Stored items:

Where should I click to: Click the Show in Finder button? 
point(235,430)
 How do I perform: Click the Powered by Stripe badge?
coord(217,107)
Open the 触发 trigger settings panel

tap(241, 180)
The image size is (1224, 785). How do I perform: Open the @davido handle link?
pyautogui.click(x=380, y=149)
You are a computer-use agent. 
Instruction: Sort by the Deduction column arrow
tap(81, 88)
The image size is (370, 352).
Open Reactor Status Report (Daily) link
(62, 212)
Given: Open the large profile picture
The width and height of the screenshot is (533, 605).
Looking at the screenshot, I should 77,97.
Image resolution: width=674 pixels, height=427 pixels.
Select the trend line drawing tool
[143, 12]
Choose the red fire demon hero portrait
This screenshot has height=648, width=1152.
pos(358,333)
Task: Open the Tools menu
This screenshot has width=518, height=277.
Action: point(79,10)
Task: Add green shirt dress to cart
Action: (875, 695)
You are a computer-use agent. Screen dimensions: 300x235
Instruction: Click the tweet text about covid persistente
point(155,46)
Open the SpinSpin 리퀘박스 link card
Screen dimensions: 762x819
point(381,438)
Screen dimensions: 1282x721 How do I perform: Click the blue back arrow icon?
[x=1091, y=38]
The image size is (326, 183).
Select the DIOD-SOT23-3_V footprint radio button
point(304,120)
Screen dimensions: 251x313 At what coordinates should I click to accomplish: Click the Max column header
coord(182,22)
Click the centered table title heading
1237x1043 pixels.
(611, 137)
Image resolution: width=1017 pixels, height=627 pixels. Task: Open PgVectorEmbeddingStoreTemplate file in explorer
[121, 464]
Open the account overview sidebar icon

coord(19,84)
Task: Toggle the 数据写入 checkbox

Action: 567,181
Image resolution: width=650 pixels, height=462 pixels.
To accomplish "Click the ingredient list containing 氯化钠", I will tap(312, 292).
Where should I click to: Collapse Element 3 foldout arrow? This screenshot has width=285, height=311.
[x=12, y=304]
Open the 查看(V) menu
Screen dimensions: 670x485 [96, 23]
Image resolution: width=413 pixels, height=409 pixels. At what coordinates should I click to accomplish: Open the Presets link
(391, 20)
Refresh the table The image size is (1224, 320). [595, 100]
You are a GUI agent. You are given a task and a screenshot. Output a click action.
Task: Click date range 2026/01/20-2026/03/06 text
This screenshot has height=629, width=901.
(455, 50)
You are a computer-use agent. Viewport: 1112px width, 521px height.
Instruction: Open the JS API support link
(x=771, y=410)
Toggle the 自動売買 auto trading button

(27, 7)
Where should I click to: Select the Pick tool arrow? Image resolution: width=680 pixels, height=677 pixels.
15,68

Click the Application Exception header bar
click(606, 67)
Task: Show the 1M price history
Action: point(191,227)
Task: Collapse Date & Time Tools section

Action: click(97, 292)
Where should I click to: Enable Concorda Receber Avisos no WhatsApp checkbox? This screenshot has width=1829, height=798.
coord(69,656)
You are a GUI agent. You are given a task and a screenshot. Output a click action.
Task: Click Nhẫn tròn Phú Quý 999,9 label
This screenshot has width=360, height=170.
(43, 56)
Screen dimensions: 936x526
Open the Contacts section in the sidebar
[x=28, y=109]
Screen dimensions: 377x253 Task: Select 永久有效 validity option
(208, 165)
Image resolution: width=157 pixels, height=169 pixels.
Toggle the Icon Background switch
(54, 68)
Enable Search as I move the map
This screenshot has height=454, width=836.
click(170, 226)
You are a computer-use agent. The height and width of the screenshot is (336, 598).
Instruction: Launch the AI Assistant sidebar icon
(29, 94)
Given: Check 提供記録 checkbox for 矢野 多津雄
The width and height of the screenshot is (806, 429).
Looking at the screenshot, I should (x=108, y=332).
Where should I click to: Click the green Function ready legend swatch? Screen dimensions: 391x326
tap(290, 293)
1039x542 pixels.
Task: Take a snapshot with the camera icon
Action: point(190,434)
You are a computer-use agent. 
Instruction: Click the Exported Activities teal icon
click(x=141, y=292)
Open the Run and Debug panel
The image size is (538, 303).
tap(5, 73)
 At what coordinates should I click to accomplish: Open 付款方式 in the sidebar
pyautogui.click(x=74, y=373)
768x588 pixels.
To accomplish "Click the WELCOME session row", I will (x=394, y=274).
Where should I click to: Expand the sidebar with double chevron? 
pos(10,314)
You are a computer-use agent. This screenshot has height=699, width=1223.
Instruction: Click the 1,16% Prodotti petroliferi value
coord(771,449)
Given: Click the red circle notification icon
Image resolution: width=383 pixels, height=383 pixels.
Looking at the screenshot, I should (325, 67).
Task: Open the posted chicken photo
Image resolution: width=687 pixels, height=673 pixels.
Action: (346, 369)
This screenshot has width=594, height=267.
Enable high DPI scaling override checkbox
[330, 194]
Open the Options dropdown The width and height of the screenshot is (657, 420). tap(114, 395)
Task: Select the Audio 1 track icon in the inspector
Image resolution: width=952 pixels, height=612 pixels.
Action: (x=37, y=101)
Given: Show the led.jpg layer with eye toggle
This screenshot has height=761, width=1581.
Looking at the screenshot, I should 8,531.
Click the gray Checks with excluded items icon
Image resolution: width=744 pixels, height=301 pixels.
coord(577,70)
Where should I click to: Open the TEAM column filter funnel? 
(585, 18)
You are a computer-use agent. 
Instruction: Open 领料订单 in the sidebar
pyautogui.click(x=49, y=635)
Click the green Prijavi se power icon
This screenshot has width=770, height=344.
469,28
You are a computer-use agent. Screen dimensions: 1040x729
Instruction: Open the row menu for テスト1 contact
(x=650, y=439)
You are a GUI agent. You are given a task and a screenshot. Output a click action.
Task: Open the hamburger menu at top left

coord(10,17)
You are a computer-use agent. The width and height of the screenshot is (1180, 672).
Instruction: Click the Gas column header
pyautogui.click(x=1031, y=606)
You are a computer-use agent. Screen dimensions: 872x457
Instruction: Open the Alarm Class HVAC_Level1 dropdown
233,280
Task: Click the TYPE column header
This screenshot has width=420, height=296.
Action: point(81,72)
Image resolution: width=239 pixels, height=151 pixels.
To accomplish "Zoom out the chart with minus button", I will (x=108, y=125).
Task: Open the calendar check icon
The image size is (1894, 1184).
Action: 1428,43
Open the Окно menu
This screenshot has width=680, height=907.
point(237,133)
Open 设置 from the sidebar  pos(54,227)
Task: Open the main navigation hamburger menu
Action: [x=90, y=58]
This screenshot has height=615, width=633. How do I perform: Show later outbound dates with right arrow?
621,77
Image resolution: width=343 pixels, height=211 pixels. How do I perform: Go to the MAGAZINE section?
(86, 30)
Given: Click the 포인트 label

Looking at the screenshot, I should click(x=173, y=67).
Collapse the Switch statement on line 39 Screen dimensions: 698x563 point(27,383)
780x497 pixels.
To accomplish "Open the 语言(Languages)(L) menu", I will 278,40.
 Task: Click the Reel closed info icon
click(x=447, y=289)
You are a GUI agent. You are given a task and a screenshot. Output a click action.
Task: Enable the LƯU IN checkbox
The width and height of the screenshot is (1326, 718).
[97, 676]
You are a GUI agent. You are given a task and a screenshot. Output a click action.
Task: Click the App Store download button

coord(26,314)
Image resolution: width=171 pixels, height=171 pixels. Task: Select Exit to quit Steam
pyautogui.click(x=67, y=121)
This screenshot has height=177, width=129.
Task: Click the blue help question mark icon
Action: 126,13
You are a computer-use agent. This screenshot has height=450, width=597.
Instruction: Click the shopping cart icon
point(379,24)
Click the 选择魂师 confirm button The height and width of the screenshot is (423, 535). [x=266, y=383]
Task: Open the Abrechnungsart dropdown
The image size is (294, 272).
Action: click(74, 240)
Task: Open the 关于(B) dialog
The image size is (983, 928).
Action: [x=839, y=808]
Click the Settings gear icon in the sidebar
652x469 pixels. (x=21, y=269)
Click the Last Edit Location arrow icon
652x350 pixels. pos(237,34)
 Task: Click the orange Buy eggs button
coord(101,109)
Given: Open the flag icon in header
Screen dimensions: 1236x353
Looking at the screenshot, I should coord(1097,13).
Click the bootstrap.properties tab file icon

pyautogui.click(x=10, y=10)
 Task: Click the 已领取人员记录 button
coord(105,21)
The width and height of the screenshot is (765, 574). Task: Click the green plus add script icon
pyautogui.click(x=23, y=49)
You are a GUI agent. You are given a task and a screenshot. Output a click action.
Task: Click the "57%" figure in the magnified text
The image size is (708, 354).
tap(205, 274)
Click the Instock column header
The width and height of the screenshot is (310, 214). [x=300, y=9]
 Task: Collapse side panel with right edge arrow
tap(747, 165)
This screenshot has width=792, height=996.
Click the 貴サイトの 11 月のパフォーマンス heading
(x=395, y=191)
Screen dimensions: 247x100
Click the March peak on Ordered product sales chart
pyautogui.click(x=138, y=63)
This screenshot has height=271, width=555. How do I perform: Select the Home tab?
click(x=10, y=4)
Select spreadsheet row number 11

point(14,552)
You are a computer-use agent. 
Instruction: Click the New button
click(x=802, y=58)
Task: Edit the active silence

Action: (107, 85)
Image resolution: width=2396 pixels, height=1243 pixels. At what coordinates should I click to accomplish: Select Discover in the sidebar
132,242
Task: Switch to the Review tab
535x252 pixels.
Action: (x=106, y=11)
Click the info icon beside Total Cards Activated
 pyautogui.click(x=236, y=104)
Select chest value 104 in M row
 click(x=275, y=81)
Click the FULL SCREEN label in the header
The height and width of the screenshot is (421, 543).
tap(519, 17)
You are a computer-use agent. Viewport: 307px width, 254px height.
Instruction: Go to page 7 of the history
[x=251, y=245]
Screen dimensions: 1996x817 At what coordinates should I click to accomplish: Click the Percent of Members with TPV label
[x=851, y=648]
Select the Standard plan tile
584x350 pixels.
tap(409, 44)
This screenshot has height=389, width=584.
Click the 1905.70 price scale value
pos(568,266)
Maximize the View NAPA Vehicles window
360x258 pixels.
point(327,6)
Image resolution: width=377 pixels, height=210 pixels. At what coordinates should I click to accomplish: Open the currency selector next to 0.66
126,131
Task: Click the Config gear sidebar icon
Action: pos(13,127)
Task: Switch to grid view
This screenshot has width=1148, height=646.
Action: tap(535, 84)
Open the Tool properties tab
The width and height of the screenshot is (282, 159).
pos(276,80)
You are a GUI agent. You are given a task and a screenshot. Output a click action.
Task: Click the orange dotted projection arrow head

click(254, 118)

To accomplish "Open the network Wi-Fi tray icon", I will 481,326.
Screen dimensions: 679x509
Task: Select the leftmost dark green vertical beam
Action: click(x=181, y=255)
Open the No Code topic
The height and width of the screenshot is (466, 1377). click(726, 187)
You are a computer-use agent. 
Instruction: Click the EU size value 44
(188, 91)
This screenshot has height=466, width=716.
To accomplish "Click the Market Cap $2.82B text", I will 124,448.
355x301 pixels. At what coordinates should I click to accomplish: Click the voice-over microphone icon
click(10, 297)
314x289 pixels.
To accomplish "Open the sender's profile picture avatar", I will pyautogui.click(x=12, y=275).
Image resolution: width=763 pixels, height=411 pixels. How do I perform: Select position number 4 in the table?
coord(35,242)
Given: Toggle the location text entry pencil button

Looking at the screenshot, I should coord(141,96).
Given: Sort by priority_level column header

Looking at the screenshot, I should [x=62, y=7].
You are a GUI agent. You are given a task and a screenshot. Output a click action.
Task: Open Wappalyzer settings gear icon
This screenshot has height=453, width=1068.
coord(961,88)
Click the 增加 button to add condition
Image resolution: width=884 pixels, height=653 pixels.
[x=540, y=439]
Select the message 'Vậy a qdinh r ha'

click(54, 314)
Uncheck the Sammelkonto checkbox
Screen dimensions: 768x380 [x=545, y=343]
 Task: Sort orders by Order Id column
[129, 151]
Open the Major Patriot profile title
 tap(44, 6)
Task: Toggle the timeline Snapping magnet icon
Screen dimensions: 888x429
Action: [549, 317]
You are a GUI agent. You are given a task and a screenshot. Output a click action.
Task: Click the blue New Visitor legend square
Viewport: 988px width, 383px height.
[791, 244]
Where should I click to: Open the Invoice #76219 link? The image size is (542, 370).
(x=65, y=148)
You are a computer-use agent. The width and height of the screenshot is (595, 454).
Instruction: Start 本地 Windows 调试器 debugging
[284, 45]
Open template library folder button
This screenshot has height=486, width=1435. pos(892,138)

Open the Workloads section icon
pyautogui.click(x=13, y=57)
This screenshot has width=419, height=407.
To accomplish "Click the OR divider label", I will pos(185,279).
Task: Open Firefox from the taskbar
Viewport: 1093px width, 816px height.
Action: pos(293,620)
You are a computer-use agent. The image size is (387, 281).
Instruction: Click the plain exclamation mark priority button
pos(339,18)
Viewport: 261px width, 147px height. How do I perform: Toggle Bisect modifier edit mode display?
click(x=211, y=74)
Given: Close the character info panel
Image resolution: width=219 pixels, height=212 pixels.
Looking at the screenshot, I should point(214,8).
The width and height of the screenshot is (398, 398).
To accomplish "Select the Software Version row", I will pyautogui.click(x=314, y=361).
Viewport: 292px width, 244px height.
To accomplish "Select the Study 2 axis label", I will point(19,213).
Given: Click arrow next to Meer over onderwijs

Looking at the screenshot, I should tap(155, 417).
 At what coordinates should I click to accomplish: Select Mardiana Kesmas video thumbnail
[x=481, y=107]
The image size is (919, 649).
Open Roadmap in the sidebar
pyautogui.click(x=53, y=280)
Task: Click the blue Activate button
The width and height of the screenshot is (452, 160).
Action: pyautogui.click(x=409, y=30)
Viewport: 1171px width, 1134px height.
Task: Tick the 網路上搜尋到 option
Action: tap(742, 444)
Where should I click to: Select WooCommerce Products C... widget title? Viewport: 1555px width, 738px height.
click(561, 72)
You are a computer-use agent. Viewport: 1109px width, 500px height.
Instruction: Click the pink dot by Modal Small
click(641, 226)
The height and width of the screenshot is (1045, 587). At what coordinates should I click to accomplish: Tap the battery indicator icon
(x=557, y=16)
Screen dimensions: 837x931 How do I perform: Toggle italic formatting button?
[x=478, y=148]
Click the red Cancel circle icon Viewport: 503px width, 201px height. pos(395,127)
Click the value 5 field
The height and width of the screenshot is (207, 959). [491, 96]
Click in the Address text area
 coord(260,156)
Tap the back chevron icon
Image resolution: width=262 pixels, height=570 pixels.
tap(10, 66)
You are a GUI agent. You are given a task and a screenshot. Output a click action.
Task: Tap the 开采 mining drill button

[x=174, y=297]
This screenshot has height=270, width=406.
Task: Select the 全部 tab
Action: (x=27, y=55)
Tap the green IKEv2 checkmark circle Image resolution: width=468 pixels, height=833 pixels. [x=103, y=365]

Exercise details: Please copy every line in the entries where "picture" appears.

Expected answer:
Given: Open the large profile picture
To accomplish "Open the sender's profile picture avatar", I will pyautogui.click(x=12, y=275).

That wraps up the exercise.